## [WORK REQUEST]
From the line that contains "1512x785 pixels." to the final line below, both included, print each line exactly and skip the pictures.

Records from a collection
╔══

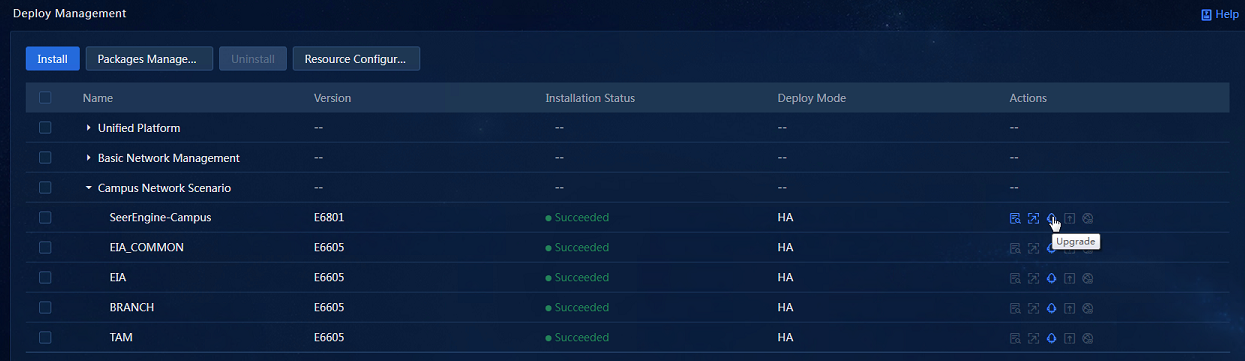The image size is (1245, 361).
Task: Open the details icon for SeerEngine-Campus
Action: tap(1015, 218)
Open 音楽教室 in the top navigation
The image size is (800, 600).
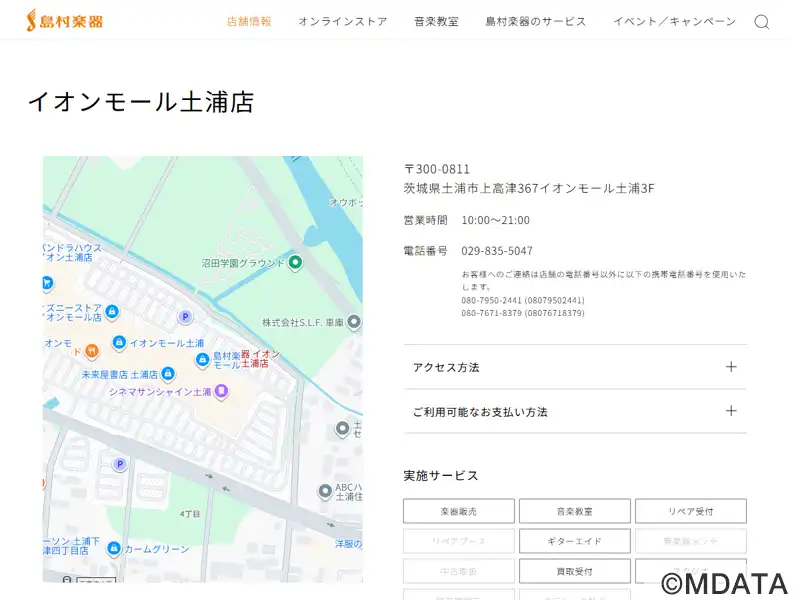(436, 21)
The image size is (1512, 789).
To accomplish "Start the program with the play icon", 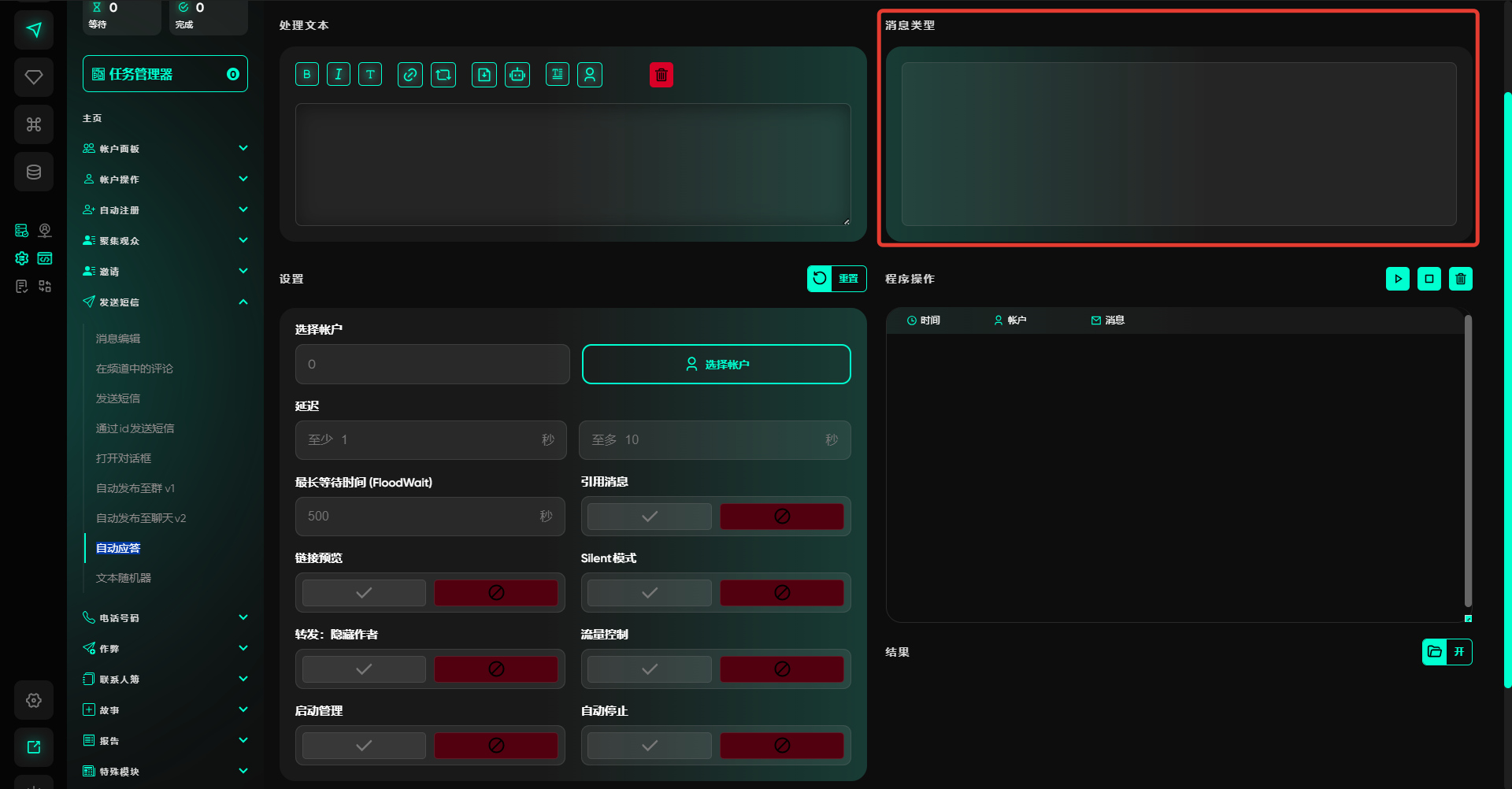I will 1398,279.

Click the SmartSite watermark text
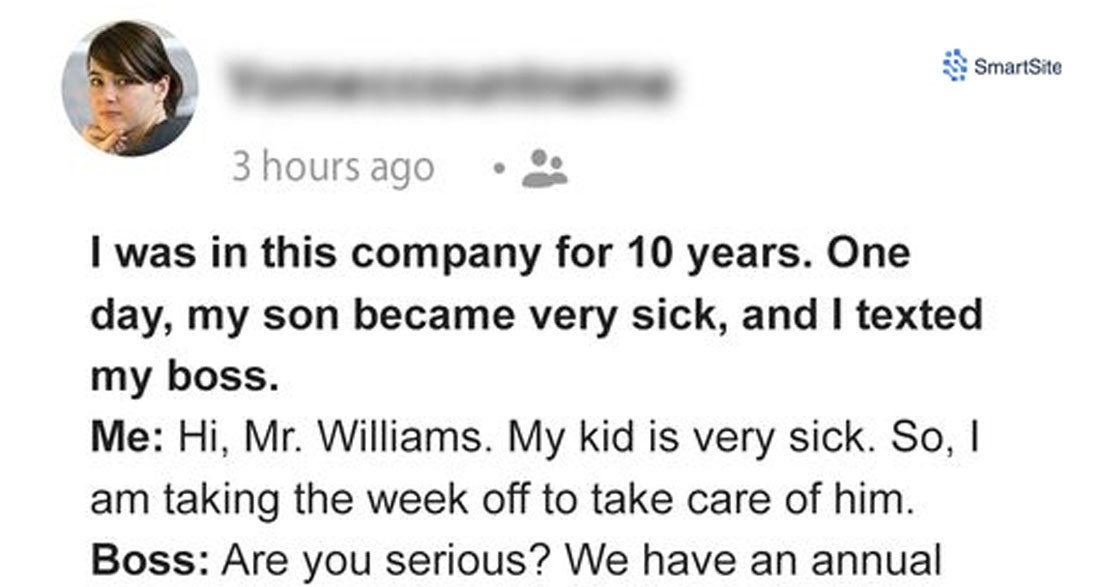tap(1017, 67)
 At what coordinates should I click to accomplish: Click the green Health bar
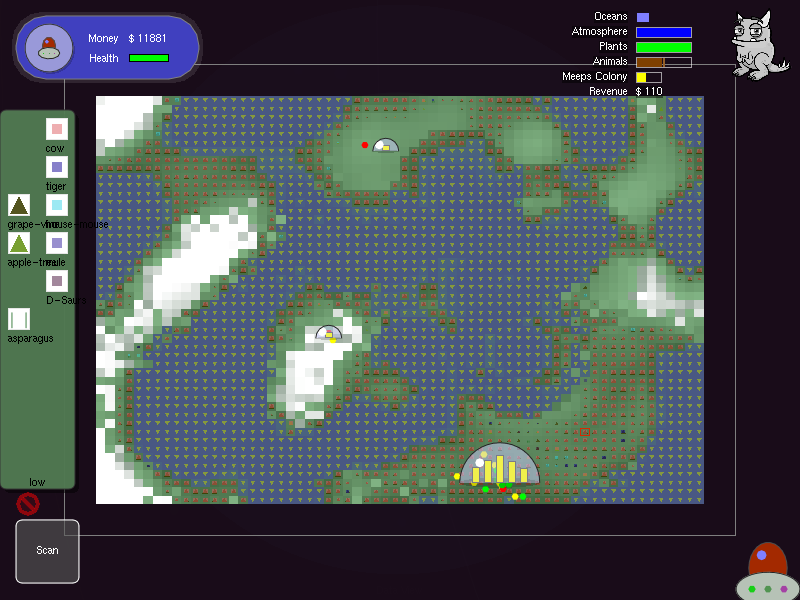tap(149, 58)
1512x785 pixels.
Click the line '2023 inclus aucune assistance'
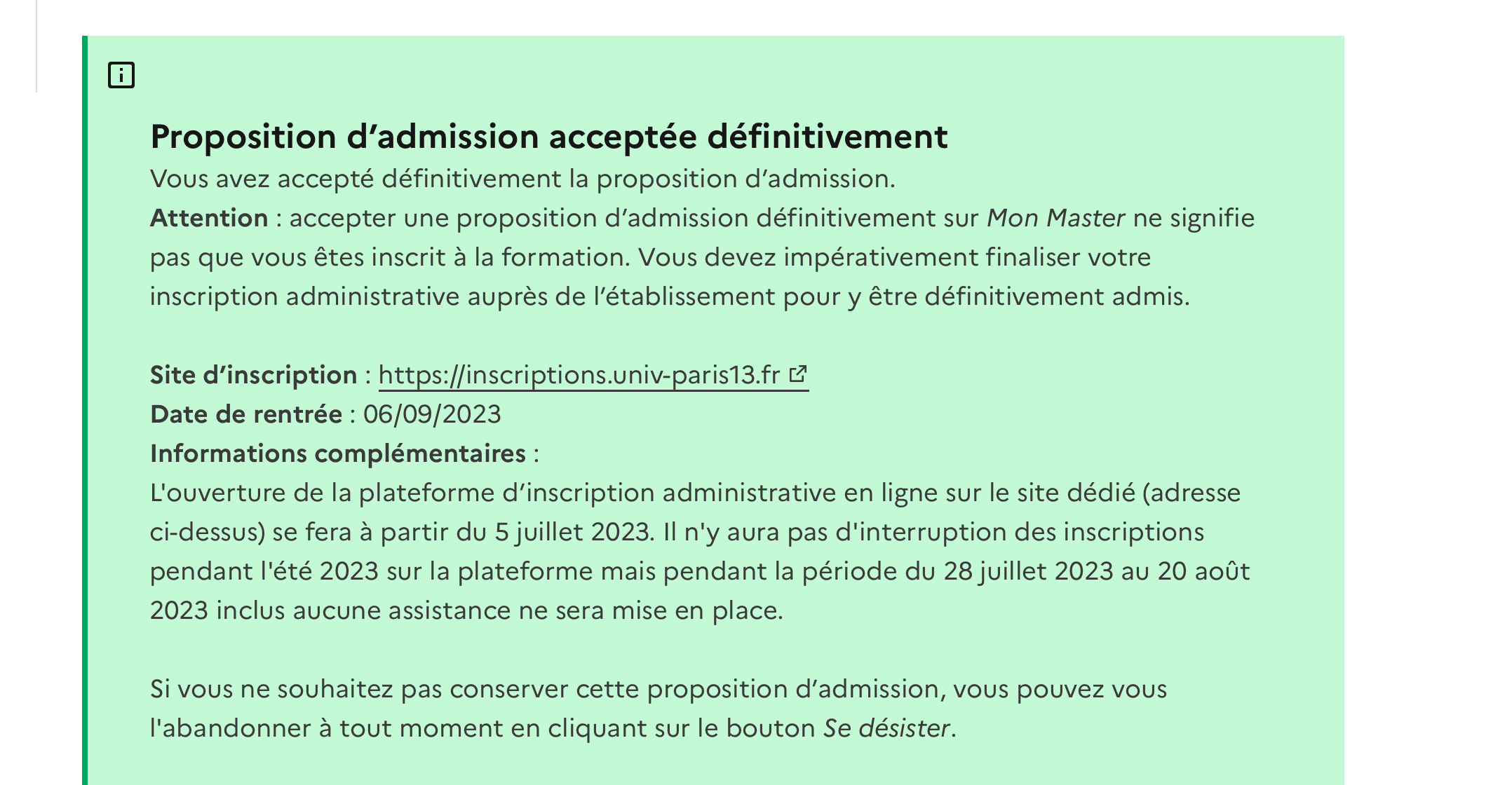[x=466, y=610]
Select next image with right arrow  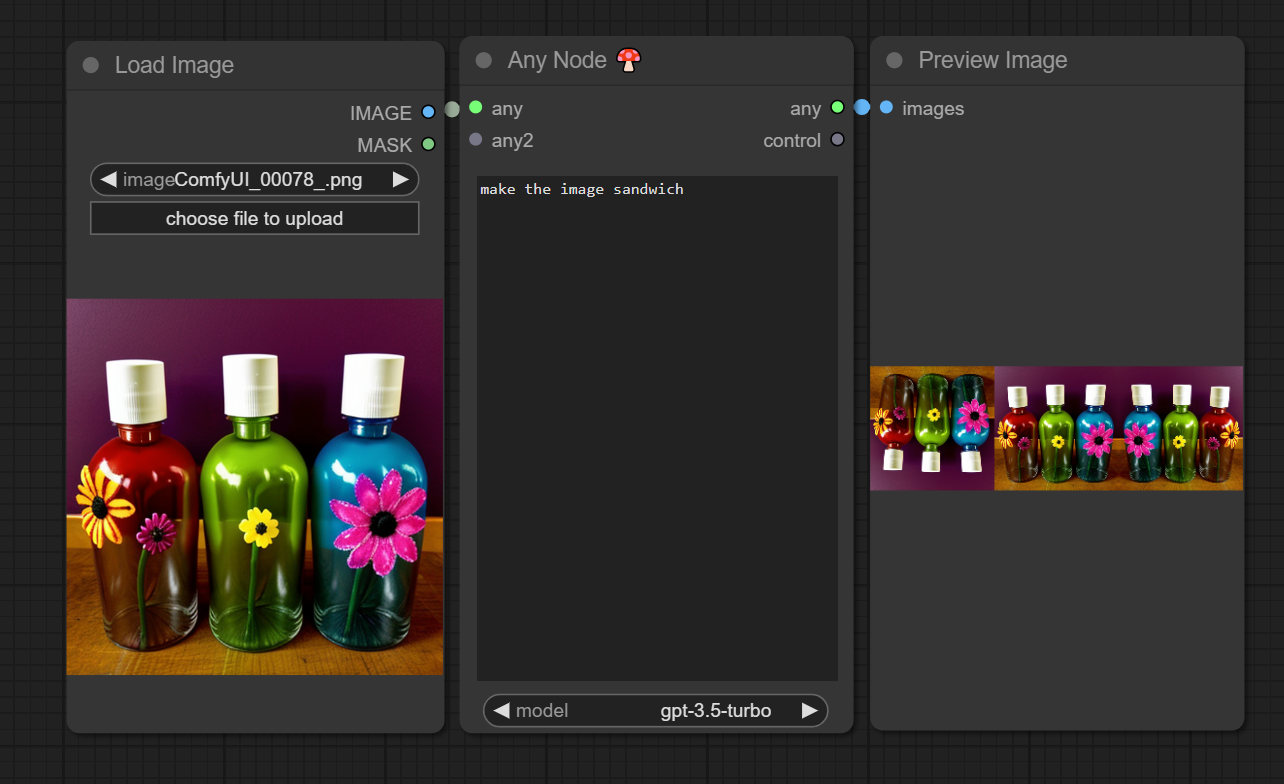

╚══

## [RESPONSE TO THE TASK]
1512x785 pixels.
Click the line '2023 inclus aucune assistance'
[x=466, y=610]
Select next image with right arrow  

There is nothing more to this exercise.